GSK and CureVac Announce Positive Phase 2 Data for mRNA Seasonal Influenza Vaccine

• GSK and CureVac's mRNA-based seasonal influenza vaccine program has demonstrated positive Phase 2 results, marking a significant step in novel vaccine development.
• The vaccine showed an improved immune response compared to existing commercial vaccines, suggesting enhanced protection against influenza strains.
• This collaboration leverages mRNA technology to potentially offer more effective and adaptable influenza vaccines, addressing a critical public health need.
• Further clinical trials are planned to assess long-term efficacy and safety, paving the way for potential regulatory submissions.

GSK and CureVac have announced promising Phase 2 clinical trial results for their mRNA-based seasonal influenza vaccine program. The data indicate an improved immune response compared to currently available commercial vaccines, highlighting the potential of mRNA technology in enhancing influenza protection.

The Phase 2 trial assessed the safety and immunogenicity of the mRNA vaccine across various influenza strains. Participants receiving the mRNA vaccine demonstrated a statistically significant increase in neutralizing antibody titers against multiple influenza strains, indicating a broader and more robust immune response. These findings suggest that the mRNA vaccine could offer superior protection against seasonal influenza compared to traditional vaccines.

"These positive Phase 2 results underscore the potential of our mRNA technology to address the ongoing threat of seasonal influenza," said a CureVac spokesperson. "We are committed to advancing this program in collaboration with GSK to deliver more effective influenza vaccines to the public."
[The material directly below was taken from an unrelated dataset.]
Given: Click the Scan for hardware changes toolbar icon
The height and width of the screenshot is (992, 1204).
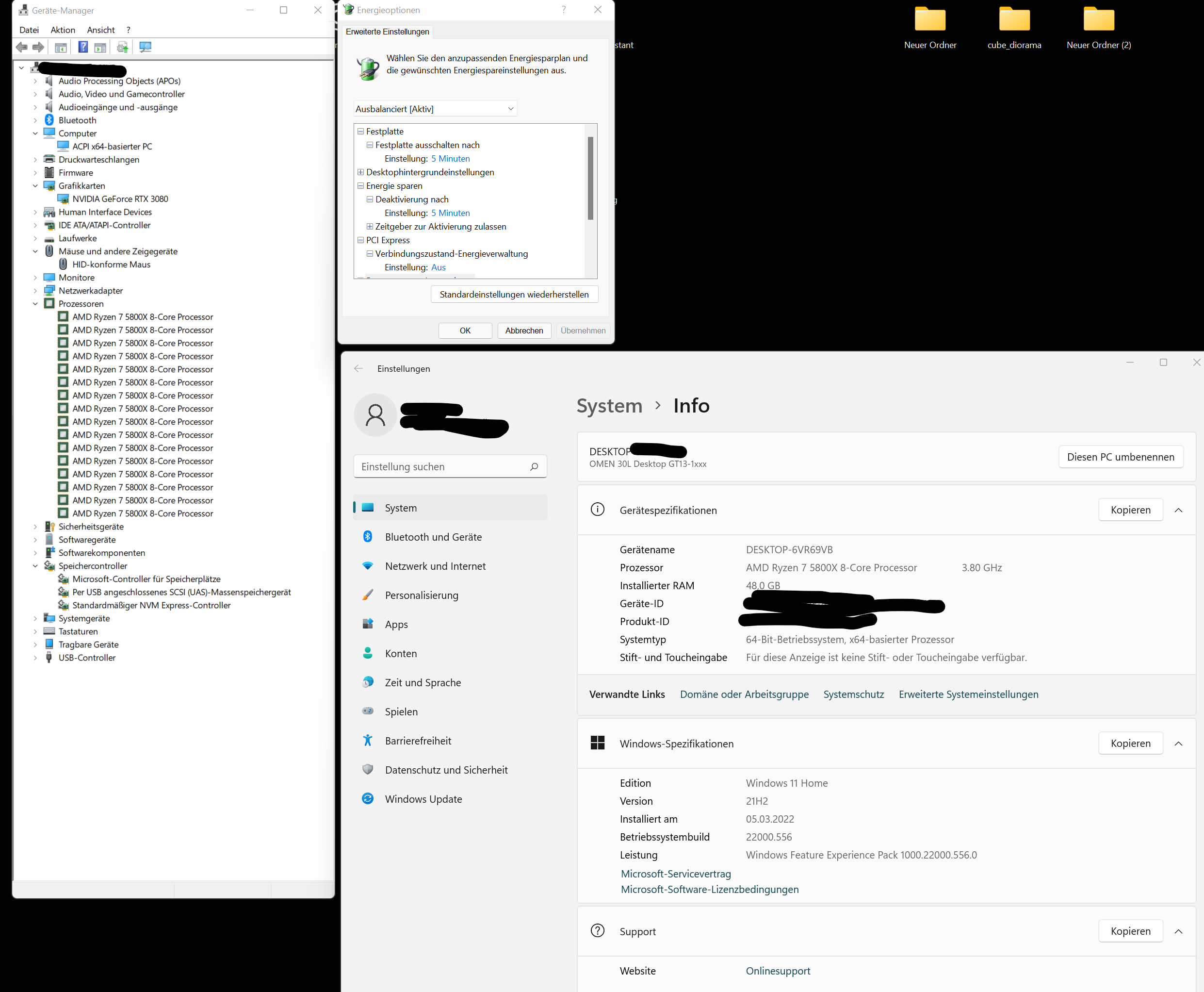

Influenza remains a significant global health challenge, with seasonal epidemics causing substantial morbidity and mortality. According to the World Health Organization, influenza epidemics result in an estimated 290,000 to 650,000 respiratory deaths annually worldwide. Current influenza vaccines have limitations in terms of strain coverage and effectiveness, particularly against drifted strains. The mRNA technology offers the advantage of rapid development and adaptation to emerging strains, potentially providing a more effective and timely response to influenza outbreaks.

The GSK and CureVac collaboration aims to leverage these advantages to create a next-generation influenza vaccine that provides broader and more durable protection. The companies are planning to initiate Phase 3 trials to further evaluate the efficacy and safety of the mRNA vaccine in a larger population. These trials will assess the vaccine's ability to reduce influenza infection rates and prevent severe outcomes, such as hospitalization and death.

The development of an effective mRNA influenza vaccine could have a significant impact on public health by reducing the burden of seasonal influenza and improving overall pandemic preparedness. The ongoing clinical trials will provide critical data to support regulatory submissions and potential licensure of the vaccine.